# [DIRECTIONS FOR THIS TASK]
As you look over the data below, please find each line where the word "computer" appears, then copy it.
SOURCE INFORMATION below:
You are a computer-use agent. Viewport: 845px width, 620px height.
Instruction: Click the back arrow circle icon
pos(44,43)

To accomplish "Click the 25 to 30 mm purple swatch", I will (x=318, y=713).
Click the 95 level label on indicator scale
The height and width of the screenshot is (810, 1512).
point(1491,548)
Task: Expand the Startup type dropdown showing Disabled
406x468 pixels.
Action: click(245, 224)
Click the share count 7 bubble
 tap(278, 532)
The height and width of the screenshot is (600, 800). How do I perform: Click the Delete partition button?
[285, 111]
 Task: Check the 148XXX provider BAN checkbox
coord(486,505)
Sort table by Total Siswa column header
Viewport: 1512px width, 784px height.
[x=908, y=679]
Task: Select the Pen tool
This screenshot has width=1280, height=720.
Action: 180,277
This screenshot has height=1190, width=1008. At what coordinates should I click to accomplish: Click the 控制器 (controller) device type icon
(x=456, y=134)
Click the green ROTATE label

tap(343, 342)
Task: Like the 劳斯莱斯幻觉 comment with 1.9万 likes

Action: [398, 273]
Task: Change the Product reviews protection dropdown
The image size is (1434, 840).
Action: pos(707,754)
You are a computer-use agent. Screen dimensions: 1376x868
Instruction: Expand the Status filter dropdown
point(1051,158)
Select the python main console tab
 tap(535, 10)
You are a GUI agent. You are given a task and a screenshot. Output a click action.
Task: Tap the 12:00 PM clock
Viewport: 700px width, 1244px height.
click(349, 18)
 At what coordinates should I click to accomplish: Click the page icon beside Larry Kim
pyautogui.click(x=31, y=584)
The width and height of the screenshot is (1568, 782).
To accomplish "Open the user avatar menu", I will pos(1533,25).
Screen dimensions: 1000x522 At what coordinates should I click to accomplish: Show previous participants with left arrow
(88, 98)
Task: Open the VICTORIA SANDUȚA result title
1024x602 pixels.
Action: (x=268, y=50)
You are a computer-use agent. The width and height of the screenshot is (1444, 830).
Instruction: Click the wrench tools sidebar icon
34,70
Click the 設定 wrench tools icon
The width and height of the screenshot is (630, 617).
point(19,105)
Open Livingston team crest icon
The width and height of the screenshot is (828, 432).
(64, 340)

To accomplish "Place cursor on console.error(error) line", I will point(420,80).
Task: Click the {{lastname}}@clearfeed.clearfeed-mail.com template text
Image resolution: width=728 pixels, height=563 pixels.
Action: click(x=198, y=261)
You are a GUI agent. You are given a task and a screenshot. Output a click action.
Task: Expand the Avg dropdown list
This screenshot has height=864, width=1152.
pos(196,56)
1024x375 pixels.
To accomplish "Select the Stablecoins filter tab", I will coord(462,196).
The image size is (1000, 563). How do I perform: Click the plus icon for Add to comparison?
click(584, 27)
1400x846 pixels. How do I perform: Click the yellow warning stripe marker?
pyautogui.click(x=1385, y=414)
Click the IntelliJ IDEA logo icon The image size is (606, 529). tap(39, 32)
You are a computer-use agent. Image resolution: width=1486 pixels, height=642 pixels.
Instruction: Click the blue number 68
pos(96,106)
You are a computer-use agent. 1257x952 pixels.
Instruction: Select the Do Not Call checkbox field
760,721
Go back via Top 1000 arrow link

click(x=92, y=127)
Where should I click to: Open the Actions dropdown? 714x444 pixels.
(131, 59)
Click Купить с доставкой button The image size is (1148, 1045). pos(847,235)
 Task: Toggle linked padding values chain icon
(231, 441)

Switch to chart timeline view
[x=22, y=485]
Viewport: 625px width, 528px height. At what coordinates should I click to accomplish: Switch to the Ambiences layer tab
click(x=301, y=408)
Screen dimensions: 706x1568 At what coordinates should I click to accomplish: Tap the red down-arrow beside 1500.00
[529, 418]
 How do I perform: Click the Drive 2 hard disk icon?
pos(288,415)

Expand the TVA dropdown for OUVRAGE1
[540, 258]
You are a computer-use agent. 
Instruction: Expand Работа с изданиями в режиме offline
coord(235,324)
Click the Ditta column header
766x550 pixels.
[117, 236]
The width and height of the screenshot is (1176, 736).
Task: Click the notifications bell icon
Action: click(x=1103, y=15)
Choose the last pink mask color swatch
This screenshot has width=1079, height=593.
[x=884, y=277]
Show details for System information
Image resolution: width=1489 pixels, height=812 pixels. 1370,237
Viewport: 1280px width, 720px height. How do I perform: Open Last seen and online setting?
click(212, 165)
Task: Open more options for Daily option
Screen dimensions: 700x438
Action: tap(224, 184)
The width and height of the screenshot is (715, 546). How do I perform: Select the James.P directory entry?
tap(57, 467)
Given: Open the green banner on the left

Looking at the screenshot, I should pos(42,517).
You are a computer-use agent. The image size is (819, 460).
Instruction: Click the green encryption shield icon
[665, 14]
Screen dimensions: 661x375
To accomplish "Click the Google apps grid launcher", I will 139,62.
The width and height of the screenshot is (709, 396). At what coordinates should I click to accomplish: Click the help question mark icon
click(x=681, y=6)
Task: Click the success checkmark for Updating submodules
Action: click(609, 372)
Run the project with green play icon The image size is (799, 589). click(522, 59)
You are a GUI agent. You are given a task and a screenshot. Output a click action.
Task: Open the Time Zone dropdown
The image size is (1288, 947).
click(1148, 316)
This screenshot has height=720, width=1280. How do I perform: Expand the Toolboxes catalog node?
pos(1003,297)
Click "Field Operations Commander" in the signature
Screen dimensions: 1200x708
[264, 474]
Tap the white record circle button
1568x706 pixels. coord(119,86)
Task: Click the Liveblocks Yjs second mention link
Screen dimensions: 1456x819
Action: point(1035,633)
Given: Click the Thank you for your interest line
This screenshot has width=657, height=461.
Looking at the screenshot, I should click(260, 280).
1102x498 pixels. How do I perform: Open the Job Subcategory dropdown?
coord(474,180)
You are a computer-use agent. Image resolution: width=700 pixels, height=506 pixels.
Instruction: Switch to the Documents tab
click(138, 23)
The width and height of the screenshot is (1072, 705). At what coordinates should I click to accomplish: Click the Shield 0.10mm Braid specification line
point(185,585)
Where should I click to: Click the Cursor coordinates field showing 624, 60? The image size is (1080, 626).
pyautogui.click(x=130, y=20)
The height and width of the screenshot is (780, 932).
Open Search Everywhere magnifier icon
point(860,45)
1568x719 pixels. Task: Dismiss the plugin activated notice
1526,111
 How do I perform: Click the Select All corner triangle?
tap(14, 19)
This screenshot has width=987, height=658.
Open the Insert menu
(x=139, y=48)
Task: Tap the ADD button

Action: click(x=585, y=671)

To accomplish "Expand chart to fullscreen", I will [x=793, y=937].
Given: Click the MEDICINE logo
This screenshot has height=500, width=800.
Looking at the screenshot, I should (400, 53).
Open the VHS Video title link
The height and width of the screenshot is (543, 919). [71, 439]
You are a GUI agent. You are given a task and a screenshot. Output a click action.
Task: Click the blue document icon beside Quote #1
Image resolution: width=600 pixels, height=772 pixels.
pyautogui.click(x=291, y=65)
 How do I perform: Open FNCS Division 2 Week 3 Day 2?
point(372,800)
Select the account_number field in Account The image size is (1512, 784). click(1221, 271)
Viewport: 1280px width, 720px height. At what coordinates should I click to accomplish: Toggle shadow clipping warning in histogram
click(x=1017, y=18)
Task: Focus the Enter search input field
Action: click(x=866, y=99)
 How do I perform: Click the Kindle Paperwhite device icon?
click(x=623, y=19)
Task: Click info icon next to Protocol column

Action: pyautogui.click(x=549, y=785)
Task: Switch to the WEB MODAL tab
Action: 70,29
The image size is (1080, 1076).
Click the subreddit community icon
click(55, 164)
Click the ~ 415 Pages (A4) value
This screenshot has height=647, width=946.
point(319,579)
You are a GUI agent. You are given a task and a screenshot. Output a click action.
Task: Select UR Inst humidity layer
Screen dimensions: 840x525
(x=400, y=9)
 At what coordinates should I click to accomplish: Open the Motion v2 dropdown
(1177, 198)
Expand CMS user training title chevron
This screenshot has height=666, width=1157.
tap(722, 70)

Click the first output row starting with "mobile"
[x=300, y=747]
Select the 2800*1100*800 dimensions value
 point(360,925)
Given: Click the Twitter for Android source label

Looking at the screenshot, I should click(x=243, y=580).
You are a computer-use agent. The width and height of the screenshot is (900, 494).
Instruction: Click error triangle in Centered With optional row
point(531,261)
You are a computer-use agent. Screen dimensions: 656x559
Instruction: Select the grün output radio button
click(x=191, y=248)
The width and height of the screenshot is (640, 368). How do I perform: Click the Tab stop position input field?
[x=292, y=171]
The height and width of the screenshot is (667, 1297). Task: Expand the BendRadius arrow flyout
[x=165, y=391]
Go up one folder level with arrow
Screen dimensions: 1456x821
End of SOURCE INFORMATION.
# [SOLUTION TO THE PROBLEM]
You are a computer-use agent. Viewport: 845px width, 620px height.
You are a computer-use agent. Screen dimensions: 1376x868
You are a computer-use agent. The width and height of the screenshot is (1444, 830).
You are a computer-use agent. Image resolution: width=1486 pixels, height=642 pixels.
You are a computer-use agent. 1257x952 pixels.
You are a computer-use agent. 
You are a computer-use agent. The image size is (819, 460).
You are a computer-use agent. Image resolution: width=700 pixels, height=506 pixels.
You are a computer-use agent. The width and height of the screenshot is (900, 494).
You are a computer-use agent. Screen dimensions: 656x559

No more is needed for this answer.